While conventional wisdom has it that allrounders tend to bat at No. 6 and wicketkeepers at No. 7, Nevill and Marsh appear stylistically suited in opposite roles. Nevill's busy but not overly histrionic batting has been most successful at No. 6 for New South Wales, where he averages 42.73 with six centuries and a highest score of 235 not out.
Meanwhile, Marsh is much more of a free-spirited hitter, capable of changing the momentum of a game after the fashion of Nevill's predecessor Brad Haddin or, in earlier years, Andrew Symonds. Nevill said he would happily move up the order, should Smith decide this was a better balance for the Test team.
"I'd happily do whatever the skipper asked me to do," Nevill told ESPNcricinfo. "Wherever's best for the team I'm happy to bat wherever.
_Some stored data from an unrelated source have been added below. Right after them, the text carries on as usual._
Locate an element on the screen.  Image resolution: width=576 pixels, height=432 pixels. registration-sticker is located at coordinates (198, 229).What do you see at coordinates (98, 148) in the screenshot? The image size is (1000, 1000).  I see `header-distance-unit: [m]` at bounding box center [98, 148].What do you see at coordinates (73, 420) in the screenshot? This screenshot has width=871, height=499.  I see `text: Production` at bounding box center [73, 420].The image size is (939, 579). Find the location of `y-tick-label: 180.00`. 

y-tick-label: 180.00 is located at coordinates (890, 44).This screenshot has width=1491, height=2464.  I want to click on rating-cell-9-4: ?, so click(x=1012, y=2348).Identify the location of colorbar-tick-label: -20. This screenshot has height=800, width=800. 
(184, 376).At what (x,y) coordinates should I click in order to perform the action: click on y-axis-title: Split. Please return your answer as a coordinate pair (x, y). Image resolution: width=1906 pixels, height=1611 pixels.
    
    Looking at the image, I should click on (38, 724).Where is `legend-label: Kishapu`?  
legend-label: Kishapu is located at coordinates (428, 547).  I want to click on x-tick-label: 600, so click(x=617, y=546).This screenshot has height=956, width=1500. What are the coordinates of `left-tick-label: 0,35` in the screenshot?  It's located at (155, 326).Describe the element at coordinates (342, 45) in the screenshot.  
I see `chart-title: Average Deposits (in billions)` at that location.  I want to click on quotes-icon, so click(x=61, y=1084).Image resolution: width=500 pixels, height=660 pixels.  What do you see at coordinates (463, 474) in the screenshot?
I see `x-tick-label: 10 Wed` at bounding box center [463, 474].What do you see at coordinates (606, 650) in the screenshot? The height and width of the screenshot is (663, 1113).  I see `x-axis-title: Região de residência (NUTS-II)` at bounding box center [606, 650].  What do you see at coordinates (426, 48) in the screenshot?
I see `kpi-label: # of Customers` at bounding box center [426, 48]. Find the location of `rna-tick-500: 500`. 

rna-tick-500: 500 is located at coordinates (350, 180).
Your role at No. 7 is either the team's going really well and you need to go out there and look to push the game along with an eye on a declaration.
"You're either that or five for not too many and you need to go out there and guts it out and put a partnerships together with whoever you've got at the other end, and batting with the tail as well. So it's usually one of those two scenarios I've found being in the Australian team."
For his part, Marsh is aware his place is under plenty of scrutiny going into this week. He is trying to focus on positive thoughts and an aggressive batting plan, the better to exploit his obvious power with the willow. "There's no doubt I'm probably under a little bit of pressure, but I think if I go into the week thinking like that I'm probably not going to enjoy it," he said.
"It's a home Test match, I'm going to prepare as best as I ever have, and go out there and really enjoy myself and not focus on myself to much. I really just want to play for this team and play to win. Every time you bat you just try to bat as long as you can. For me it's more about trying to score runs and being positive, and when I'm doing that my feet move better and I get into better positions even to leave the ball, so that's my focus."
While indicating an eagerness to hang onto his No. 6 berth, Marsh did agree his seam and swing had evolved to a point that a lower order commission would be plausible in the context of a greater bowling load in the field.
"I certainly want to remain an allrounder, I bat at six. But if that did come up I'd be happy to do it," he said. "I feel like my bowling's improved a lot over the last 18 months, and it's gotten to a point now where I've had a few occasions where blokes have gone down and I've had to step up to the third seamer role. I've done it before, but I really enjoy batting at No. 6 and want to stay there as long as I can."